HOW TO COMPLETE THIS TASK — Among the entries, which lines carry the string "computer"? Copy every one.

SUPPLIED DATA —
----

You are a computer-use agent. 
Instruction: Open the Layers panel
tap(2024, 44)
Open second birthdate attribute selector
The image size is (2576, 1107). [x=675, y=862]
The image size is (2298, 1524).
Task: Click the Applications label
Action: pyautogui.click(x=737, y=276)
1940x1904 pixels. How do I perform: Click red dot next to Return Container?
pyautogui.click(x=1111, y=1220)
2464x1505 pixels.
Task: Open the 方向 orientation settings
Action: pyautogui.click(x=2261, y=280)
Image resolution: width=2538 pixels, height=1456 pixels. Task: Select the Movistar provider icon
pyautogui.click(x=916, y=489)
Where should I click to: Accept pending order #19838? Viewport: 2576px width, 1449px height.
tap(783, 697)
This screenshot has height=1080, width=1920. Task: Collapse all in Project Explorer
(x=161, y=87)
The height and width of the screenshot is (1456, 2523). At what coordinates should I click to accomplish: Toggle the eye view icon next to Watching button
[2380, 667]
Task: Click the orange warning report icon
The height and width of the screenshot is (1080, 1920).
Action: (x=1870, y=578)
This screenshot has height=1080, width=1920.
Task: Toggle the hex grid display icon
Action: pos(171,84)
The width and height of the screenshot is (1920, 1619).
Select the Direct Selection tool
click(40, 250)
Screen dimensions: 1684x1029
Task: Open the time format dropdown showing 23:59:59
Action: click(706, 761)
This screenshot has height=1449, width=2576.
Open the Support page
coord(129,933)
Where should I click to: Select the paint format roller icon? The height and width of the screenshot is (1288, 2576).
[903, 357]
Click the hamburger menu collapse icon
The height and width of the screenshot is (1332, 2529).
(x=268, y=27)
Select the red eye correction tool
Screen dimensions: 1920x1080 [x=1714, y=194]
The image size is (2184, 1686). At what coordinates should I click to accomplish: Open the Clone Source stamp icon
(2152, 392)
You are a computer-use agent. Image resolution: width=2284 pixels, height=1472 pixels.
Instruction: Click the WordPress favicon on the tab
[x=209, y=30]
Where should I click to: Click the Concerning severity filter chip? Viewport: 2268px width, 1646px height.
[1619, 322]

----

WRITTEN RESPONSE —
You are a computer-use agent. 
You are a computer-use agent. Image resolution: width=2284 pixels, height=1472 pixels.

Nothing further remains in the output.